1. Consider any one lineage from a single starting cell given the context of the question, then using total probability:
Let \( p_0 \) = P(0 offspring)
Let \( p_1 \) = P(1 offspring)
Let \( p_2 \) = P(2 offspring)
P(extinction) = P(extinction | starting cell produced 0 offspring) * \( p_0 \) + P(extinction | starting cell produced 1 offspring) * \( p_1 \) + P(extinction | starting cell produced 2 offspring) * \( p_2 \)
Let \( q \) = P(extinction) then P(extinction | starting cell produced 1 offspring) = \( q \) and P(extinction | starting cell produced 2 offspring) = \( q^2 \).

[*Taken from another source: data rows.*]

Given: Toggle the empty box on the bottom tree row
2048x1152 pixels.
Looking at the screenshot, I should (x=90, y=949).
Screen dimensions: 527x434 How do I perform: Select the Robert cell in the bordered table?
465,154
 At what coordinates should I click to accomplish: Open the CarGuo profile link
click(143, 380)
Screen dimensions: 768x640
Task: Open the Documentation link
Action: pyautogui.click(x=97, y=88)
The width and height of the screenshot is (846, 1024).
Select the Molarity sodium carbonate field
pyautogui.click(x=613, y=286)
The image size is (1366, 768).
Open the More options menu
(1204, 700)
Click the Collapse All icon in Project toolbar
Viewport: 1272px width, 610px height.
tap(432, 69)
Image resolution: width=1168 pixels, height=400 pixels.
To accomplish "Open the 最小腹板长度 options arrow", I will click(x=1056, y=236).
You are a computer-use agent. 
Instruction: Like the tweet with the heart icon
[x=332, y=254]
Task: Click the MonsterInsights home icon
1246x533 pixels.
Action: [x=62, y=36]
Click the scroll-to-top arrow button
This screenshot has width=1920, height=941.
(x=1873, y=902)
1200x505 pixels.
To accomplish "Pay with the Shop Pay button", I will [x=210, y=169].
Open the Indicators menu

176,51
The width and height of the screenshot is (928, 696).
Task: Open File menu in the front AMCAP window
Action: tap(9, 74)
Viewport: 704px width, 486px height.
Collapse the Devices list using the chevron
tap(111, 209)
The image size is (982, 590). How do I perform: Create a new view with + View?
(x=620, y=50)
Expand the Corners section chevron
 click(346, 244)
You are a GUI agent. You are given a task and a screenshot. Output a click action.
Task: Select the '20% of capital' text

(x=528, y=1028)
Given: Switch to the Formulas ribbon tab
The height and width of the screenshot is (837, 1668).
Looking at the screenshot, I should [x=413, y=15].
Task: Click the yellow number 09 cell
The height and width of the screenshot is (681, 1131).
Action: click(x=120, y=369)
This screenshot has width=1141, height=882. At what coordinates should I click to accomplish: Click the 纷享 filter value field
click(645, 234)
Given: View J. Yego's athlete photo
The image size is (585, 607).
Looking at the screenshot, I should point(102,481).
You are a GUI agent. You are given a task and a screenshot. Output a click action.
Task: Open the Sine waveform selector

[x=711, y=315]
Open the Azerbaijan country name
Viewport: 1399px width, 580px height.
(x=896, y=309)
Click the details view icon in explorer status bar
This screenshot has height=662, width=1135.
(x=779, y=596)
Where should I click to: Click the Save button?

Thus \( q \) = \( p_0 \) + \( q \) * \( p_1 \) + \( q^2 \) * \( p_2 \). In this case \( q = 0.2 + 0.2q + 0.6q^2 \) which is a quadratic that can be solved easily. The two roots are 1 and \( 1/3 \), the latter being the probability in question. Note that there will always be a root with value 1, if there is also a root less than 1 in magnitude then this is the probability, otherwise the ultimate extinction probability is 1. We could also tell that the extinction probability must be strictly less than 1 as the expected number of children per cell is greater than 1. Given that there are two starting cells, the overall probability in question is thus \( q^2 = 1/9 \).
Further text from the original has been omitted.